Every line from the one with "Pedido de peças suplentes (145, 2043)" through the final line of the entries below should be returned exactly; leave out all other lines.

[Dataset entries]
════
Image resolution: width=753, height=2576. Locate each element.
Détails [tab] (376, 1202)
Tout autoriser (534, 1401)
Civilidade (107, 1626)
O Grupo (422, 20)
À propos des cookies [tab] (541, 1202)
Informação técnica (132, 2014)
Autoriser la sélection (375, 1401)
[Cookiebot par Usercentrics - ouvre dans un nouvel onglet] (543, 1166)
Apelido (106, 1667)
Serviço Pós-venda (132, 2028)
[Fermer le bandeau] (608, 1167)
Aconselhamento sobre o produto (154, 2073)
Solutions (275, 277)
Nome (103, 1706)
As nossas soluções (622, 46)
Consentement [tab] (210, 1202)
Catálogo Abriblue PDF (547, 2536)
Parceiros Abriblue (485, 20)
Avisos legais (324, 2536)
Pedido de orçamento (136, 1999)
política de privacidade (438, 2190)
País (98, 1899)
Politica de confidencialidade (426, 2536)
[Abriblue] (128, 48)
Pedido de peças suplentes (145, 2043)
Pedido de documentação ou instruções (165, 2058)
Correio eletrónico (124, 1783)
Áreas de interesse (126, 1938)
════
OUTPUT BELOW:
Pedido de peças suplentes (145, 2043)
Pedido de documentação ou instruções (165, 2058)
Correio eletrónico (124, 1783)
Áreas de interesse (126, 1938)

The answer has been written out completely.